──────── SELECTED PASSAGE
## Reading Datasets


In [None]:
!pip install pyspark

Looking in indexes: https://pypi.org/simple, https://us-python.pkg.dev/colab-wheels/public/simple/


In [None]:
import pyspark


### Read a dataset with pandas

In [None]:
import pandas as pd

pd.read_csv("/content/demo.csv")

Unnamed: 0,Name;age
0,Krish;31
1,Bill;18
2,Mary ;29


In [None]:
type(pd.read_csv("/content/demo.csv"))

pandas.core.frame.DataFrame

In [None]:
from pyspark.sql import SparkSession

In [None]:
spark= SparkSession.builder.appName('Practice').getOrCreate()

In [None]:
spark

### Read a dataset with pyspark

In [None]:
# read the dataset
df_pyspark=spark.read.csv("/content/demo.csv")

In [None]:
df_pyspark= spark.read.option('header','true').csv("/content/demo.csv")

In [None]:
type(df_pyspark)

pyspark.sql.dataframe.DataFrame

In [None]:
# read the dataset
spark.read.option('header','true').csv("/content/demo.csv").show()

+-----+---+----------+
| Name|Age|Experience|
+-----+---+----------+
|Krish| 31|         2|
| Bill| 18|         3|
| Mary| 29|         4|
+-----+---+----------+



### Checking the Datatypes of the Column (Schema)

In [None]:
# check the schema
df_pyspark.printSchema()

root
 |-- Name: string (nullable = true)
 |-- Age: string (nullable = true)
 |-- Experience: string (nullable = true)



In [None]:
# read the dataset
df_pyspark_= spark.read.option('header','true').csv("/content/demo.csv",inferSchema=True)
# check the schema
df_pyspark_.printSchema()

root
 |-- Name: string (nullable = true)
 |-- Age: integer (nullable = true)
 |-- Experience: integer (nullable = true)



In [None]:
# read the dataset
df_pyspark=spark.read.csv("/content/demo.csv", header=True,inferSchema=True)
df_pyspark.show()

+-----+---+----------+
| Name|Age|Experience|
+-----+---+----------+
|Krish| 31|         2|
| Bill| 18|         3|
| Mary| 29|         4|
+-----+---+----------+



In [None]:
# check the schema
df_pyspark.printSchema()

root
 |-- Name: string (nullable = true)
 |-- Age: integer (nullable = true)
────────────────
──────── EXTRACTED INFORMATION
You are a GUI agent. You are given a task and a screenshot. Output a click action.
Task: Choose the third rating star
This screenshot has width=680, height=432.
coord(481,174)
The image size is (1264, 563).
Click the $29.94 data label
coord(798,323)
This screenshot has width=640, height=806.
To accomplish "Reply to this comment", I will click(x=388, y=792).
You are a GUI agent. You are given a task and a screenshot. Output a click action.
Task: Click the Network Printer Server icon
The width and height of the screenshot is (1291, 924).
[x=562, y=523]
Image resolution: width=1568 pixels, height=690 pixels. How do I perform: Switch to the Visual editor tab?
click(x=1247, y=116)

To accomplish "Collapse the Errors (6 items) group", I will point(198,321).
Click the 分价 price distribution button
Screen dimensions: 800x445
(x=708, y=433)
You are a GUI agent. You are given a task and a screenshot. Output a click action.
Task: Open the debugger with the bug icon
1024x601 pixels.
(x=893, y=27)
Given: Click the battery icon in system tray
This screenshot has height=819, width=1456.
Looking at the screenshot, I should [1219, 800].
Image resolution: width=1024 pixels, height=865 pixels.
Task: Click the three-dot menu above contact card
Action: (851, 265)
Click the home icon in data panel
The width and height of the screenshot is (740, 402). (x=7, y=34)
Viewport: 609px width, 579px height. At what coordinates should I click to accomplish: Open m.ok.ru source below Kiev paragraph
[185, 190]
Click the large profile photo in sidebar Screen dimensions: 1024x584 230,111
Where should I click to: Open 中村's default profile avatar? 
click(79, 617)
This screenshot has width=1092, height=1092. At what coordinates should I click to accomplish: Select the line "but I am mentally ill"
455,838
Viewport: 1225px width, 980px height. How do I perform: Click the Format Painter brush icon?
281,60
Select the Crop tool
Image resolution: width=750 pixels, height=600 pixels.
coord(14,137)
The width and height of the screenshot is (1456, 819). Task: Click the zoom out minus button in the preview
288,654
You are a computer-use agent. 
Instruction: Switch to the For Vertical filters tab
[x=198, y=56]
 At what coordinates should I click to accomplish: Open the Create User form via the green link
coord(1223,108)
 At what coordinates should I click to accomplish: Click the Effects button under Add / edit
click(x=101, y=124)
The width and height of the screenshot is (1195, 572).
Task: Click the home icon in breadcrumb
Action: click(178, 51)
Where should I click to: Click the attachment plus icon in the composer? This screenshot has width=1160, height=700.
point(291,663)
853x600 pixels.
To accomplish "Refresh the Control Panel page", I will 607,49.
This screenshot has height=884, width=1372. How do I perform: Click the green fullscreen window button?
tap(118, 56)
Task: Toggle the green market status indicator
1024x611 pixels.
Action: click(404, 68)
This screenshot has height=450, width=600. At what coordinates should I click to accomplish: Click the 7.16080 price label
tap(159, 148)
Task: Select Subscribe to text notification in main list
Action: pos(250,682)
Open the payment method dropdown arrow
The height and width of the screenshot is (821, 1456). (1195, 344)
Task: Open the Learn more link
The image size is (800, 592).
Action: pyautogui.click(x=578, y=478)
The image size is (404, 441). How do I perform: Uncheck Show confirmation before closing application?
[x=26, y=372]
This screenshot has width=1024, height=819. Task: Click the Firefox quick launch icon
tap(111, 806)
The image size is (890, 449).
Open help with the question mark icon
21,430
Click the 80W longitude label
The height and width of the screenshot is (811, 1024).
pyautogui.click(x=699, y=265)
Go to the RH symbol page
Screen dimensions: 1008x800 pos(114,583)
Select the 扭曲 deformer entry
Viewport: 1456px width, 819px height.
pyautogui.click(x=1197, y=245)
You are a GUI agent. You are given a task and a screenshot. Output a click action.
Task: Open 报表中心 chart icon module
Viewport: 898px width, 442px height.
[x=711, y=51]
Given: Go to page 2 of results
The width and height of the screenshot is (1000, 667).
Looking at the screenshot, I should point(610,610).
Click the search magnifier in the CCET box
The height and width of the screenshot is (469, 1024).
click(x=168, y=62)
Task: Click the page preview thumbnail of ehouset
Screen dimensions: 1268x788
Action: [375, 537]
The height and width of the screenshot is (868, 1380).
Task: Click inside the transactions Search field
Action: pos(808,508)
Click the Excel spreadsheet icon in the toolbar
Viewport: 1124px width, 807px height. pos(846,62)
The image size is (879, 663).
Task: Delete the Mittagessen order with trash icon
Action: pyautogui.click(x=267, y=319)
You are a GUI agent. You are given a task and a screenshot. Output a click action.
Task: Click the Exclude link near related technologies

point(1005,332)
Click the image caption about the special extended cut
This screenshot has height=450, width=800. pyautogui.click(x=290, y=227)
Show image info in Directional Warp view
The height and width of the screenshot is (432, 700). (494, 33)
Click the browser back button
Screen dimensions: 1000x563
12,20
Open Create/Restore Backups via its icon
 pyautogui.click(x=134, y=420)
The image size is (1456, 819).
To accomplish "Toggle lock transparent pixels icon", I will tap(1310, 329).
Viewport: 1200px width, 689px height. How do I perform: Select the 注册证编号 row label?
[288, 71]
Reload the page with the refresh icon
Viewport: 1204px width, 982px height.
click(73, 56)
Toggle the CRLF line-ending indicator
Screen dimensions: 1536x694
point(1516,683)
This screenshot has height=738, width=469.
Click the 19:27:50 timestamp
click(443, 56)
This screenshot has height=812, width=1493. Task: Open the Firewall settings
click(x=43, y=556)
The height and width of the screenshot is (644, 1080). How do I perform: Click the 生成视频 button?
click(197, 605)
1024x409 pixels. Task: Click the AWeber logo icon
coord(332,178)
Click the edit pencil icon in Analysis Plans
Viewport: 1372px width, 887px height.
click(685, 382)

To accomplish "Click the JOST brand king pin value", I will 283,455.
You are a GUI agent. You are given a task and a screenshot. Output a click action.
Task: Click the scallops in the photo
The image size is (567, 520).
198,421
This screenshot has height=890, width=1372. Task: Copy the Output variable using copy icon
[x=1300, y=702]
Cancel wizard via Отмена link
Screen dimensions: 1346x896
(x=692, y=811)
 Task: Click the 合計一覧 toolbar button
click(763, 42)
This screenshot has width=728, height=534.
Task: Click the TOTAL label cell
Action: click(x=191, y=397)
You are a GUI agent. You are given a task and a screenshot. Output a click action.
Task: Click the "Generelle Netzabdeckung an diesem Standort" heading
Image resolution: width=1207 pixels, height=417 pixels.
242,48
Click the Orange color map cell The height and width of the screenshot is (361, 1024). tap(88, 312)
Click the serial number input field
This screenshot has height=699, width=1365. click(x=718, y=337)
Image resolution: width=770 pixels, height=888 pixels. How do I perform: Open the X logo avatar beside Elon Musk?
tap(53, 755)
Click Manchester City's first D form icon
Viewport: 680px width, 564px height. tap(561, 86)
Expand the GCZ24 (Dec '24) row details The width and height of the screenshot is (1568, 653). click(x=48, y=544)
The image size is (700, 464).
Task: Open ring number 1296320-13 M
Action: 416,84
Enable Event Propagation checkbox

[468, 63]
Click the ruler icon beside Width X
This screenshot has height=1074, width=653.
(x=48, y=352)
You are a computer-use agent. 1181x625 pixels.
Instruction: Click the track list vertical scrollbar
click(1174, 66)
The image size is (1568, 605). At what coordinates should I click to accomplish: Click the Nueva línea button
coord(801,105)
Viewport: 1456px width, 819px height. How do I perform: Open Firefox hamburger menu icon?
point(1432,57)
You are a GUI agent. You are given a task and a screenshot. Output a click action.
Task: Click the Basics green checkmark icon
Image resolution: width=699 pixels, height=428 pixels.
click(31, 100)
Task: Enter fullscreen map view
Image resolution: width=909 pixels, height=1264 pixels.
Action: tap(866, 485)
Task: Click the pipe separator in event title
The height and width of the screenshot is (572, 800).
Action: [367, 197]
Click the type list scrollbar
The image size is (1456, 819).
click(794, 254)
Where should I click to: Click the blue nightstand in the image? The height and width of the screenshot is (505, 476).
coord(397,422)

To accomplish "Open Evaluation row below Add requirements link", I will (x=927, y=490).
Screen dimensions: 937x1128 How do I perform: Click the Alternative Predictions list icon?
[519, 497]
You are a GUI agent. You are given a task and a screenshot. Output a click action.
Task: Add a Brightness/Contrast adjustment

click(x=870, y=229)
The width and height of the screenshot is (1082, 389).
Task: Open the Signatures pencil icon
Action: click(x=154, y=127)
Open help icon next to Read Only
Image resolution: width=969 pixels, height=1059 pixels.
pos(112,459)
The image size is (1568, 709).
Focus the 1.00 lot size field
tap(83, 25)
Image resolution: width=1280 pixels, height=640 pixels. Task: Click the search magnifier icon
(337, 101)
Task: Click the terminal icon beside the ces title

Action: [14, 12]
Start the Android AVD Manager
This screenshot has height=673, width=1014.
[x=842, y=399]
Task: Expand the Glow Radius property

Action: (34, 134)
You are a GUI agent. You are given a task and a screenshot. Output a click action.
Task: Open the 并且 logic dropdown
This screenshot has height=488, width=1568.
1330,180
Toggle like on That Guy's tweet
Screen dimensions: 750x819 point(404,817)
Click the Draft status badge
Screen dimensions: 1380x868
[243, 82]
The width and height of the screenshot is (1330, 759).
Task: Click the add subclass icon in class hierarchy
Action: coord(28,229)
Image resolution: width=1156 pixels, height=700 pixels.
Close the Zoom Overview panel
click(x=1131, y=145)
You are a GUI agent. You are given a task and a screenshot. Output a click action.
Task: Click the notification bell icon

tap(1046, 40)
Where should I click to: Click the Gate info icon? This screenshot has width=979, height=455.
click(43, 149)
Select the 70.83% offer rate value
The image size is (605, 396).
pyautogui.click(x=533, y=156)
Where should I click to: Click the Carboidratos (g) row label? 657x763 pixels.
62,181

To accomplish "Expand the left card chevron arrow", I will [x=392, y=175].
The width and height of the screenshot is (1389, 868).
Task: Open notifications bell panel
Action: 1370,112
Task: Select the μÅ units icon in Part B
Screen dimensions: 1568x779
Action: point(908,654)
────────────────
> _EXERCISE DETAILS_: List every section heading in the PySpark notebook above, in the order they appear.

> _RIGHT ANSWER_:
1. Reading Datasets
2. Read a dataset with pandas
3. Read a dataset with pyspark
4. Checking the Datatypes of the Column (Schema)